## [Verilen Metin]
- - - - -

TÜRKİYE AB VE ABD DOSTLARIMIZ!

18 Kasım 2016 - 06:06

Bir Ülkenin kendini toparlayabilmesi, ilerlemesi, ayakları üzerinde durması, o toplumun değer yargılarına bağlıdır. Bunlar: Kültür, Din anlayışı, Tarihi derinlikleri olmaktadır. Bugün yeryüzünde tüm köklü tarihe sahip Devlet Türkiye Cumhuriyetidir. Halkımızın çoğunluğu İslam kültüründe haberi olan bir toplumdur. Yanı tüm bunlar olumluyken şımarık zengin çocukları gibi yada birilere bağımlı halde desteksiz iş yapamayacak bir inanç bizlere empoze edilmiştir.

- - - - -

## [Ham Veriler]
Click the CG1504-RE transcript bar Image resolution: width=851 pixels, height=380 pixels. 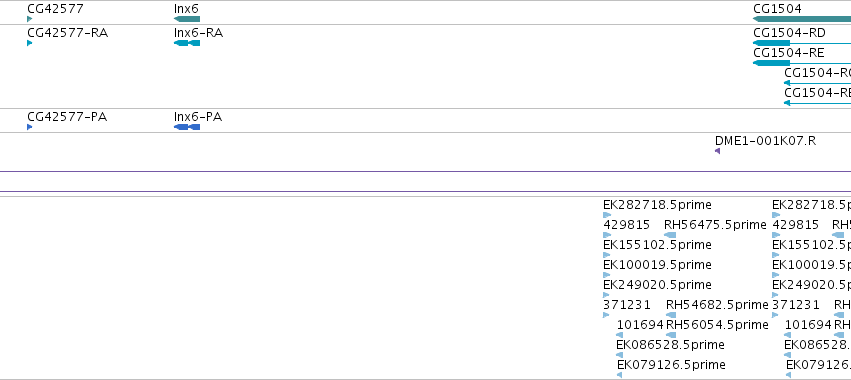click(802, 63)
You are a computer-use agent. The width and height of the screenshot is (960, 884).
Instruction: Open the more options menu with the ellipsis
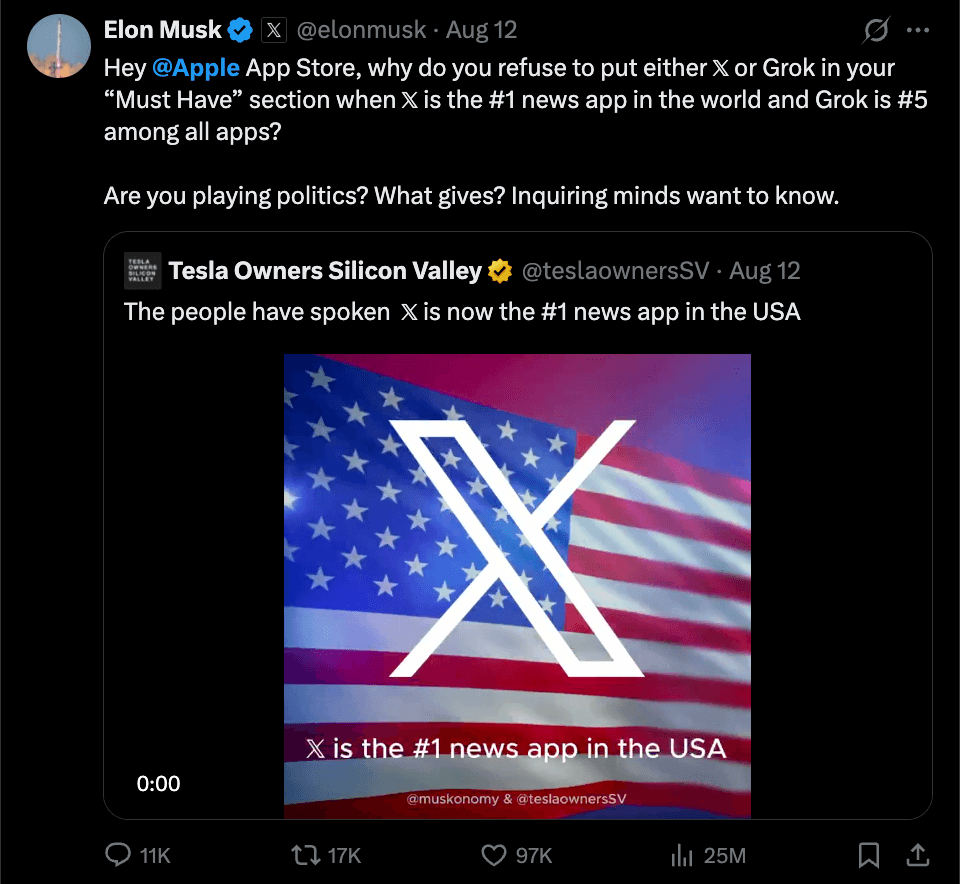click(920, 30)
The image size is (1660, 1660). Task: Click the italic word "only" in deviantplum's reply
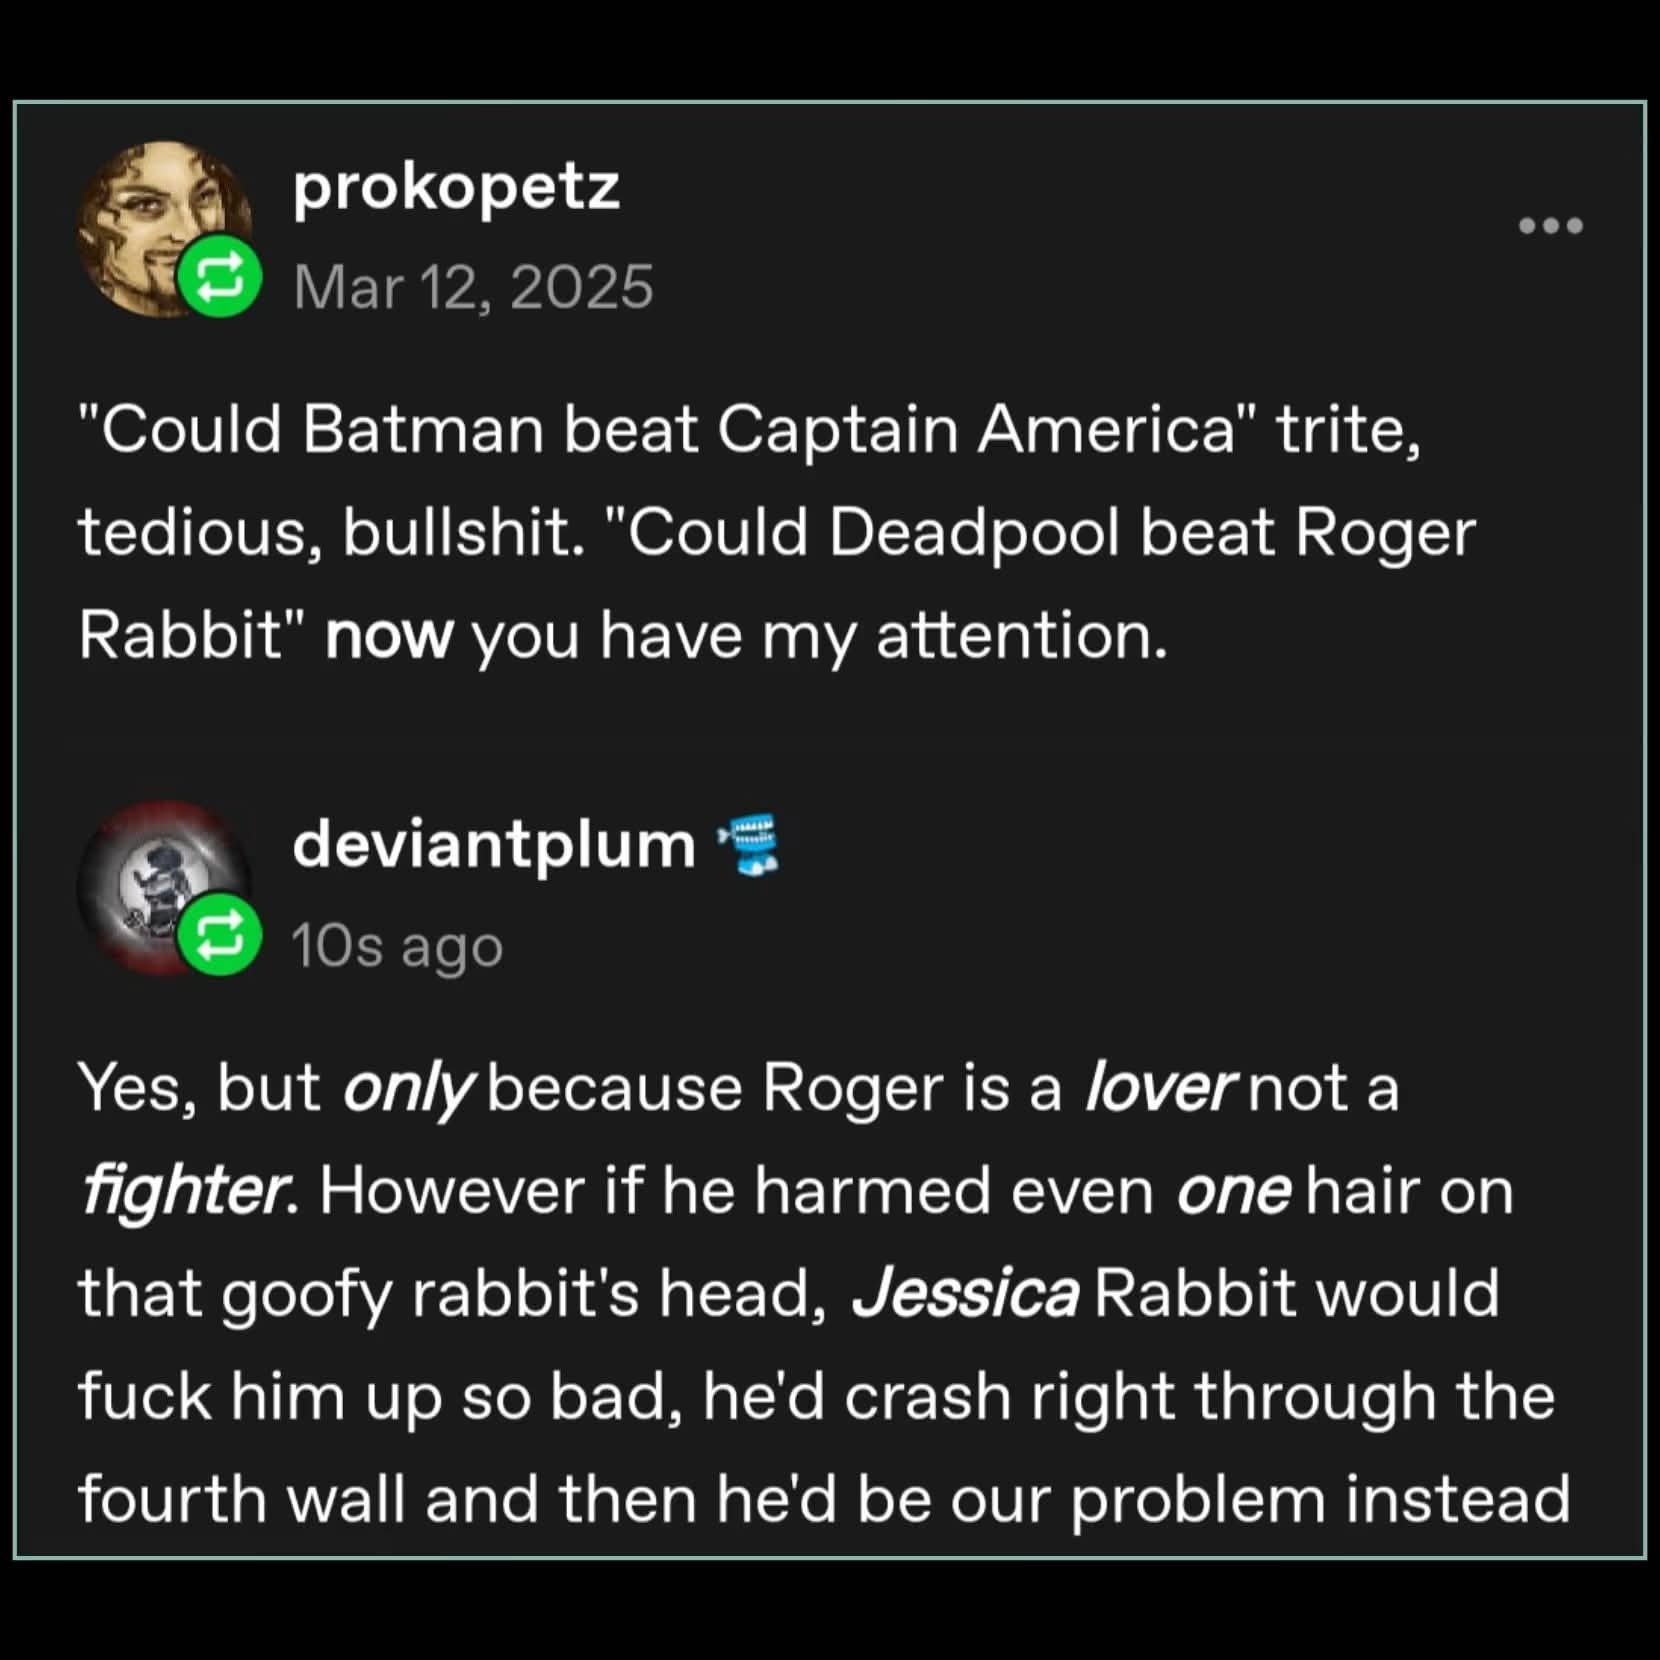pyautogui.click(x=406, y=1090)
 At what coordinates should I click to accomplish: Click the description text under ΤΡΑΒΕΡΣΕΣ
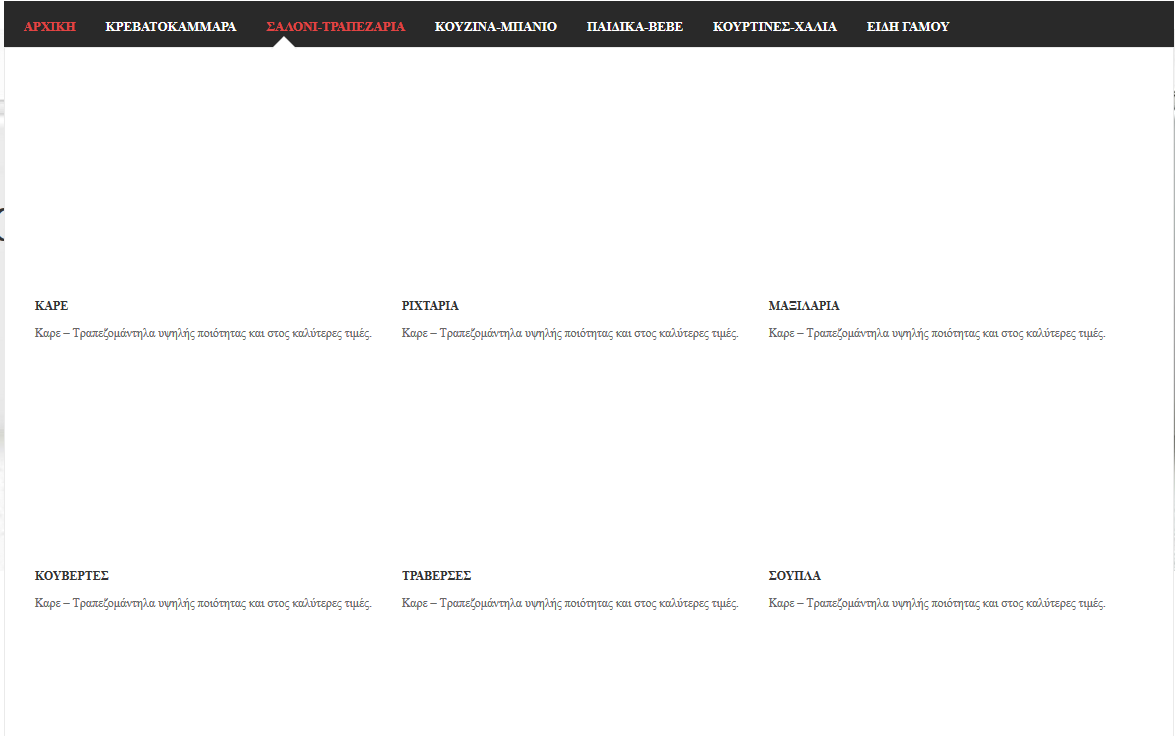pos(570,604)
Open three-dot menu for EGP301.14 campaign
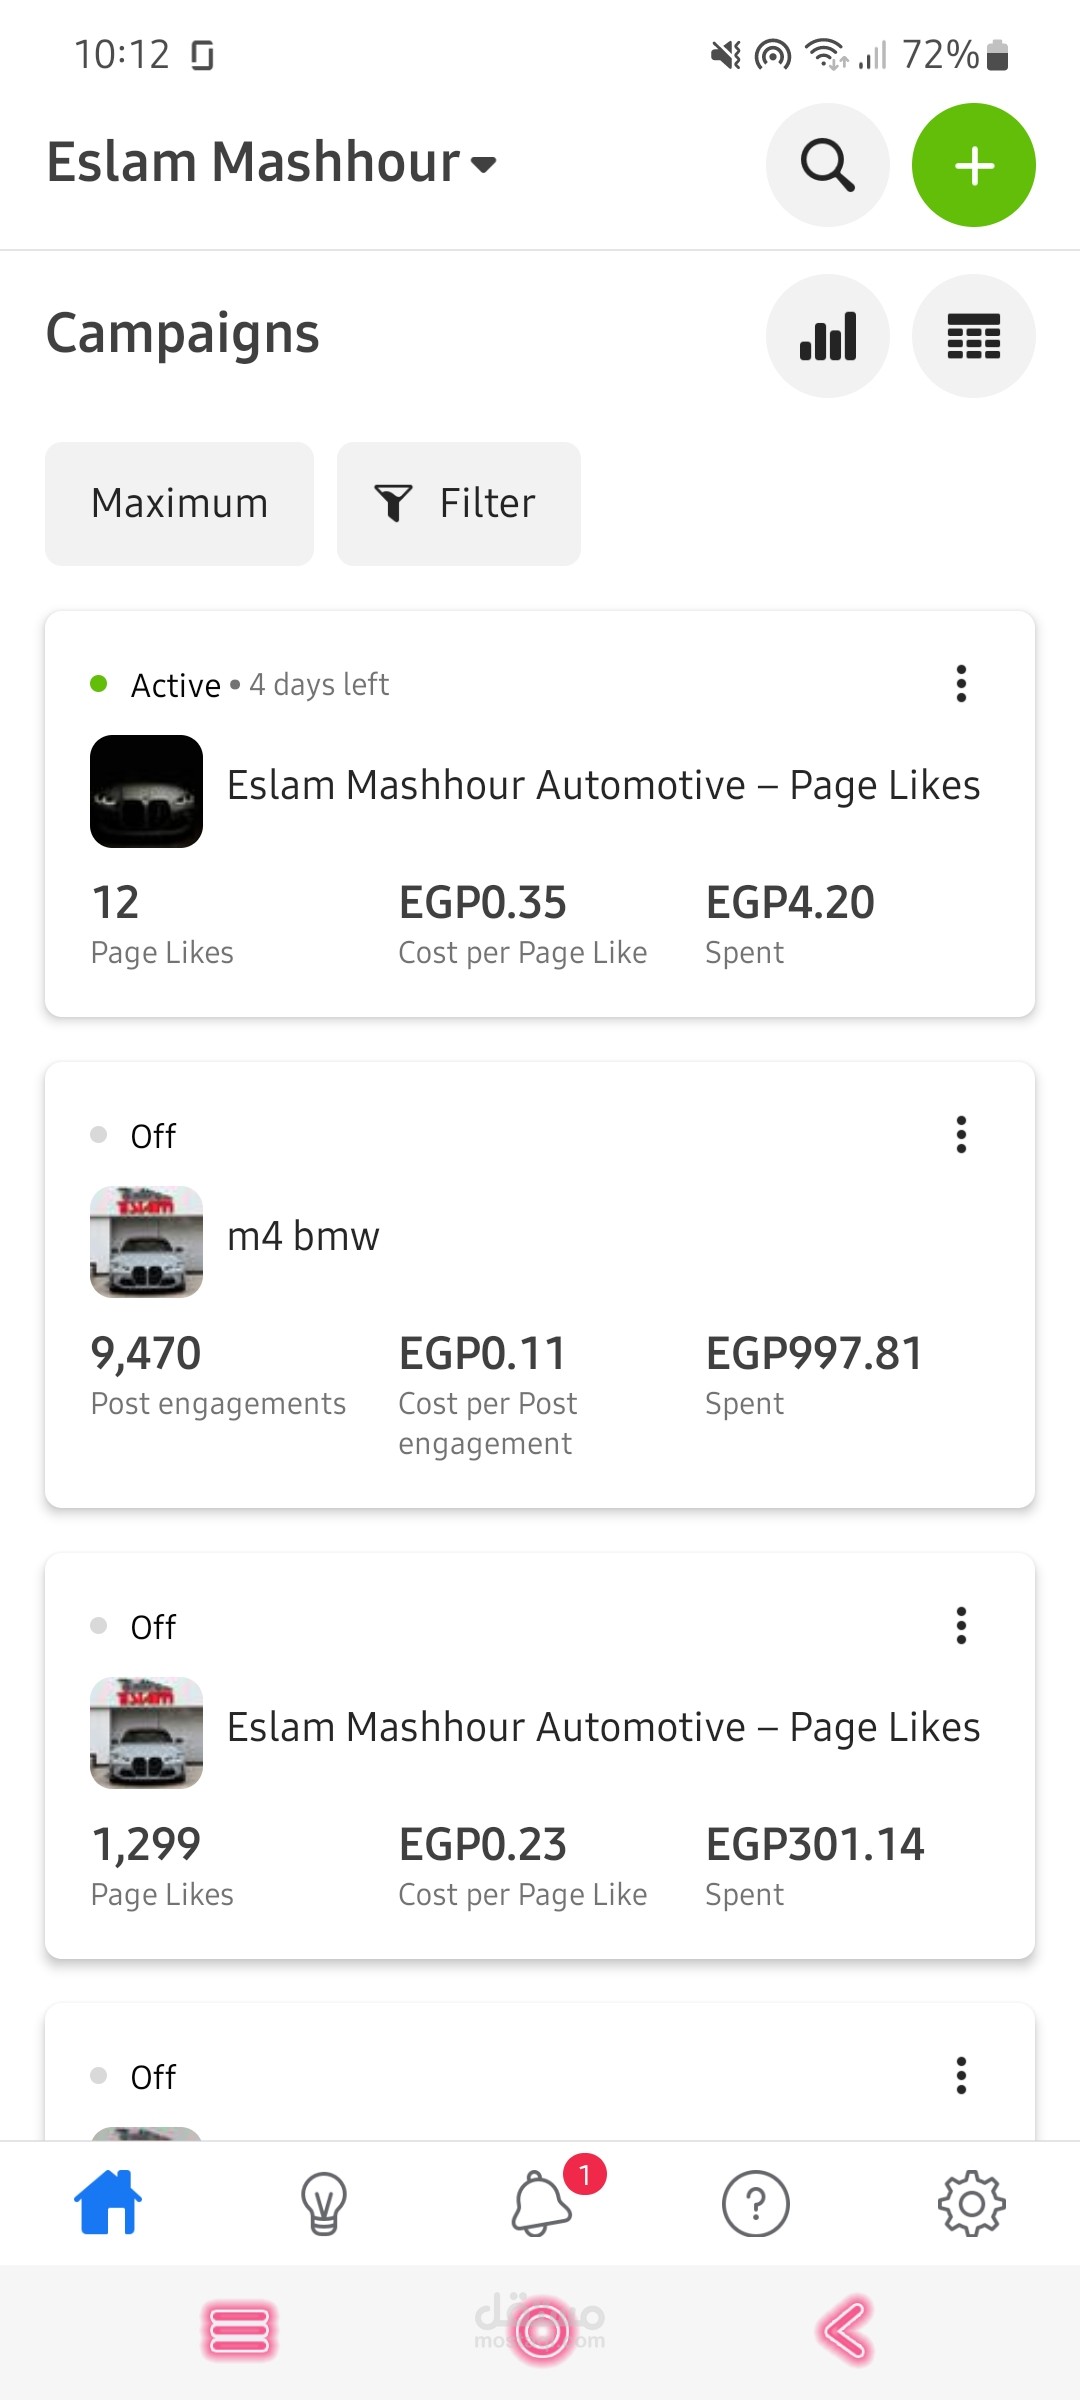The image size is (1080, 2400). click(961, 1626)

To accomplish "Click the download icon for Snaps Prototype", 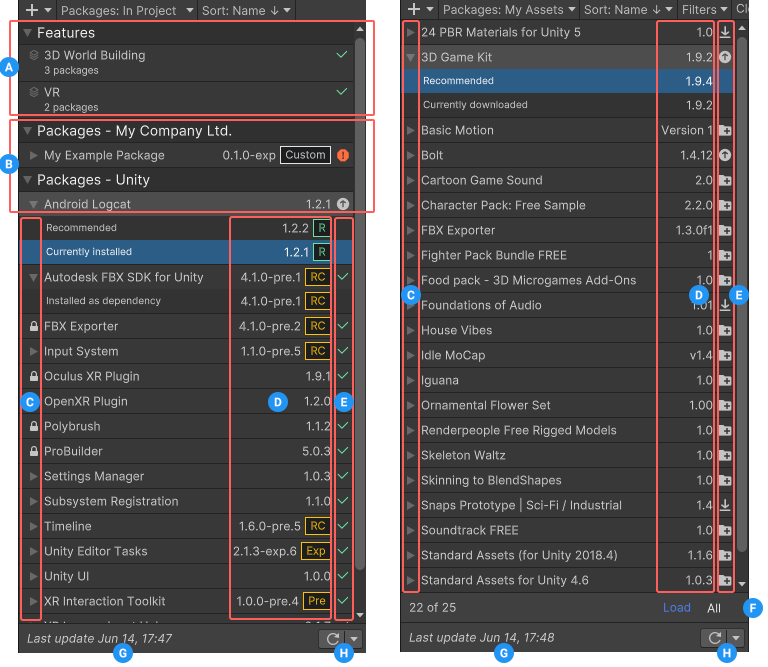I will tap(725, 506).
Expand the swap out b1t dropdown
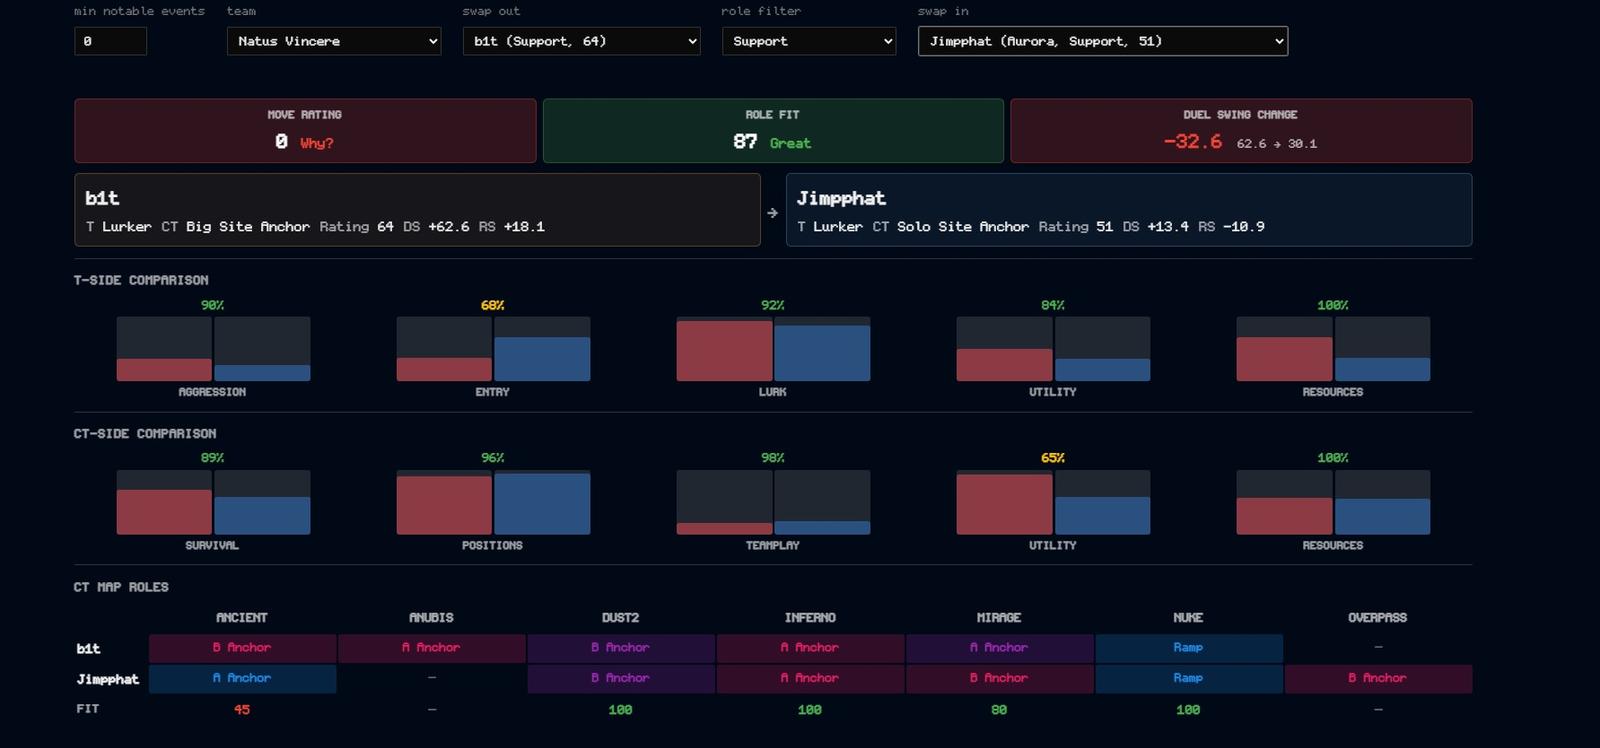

- - - - -

## [Alıştırma Yönergesi]
Verilen metne dayanarak şu soruları yanıtlayın:
1. Metin hangi tarihi taşıyor?
2. Metne göre bir ülkenin kendini toparlayabilmesi neye bağlıdır?
3. Metin bu değer yargılarını hangi üç başlıkta sıralıyor?

## [Alıştırma Yanıtı]
1. 18 Kasım 2016.
2. O toplumun değer yargılarına.
3. Kültür, din anlayışı ve tarihi derinlikler.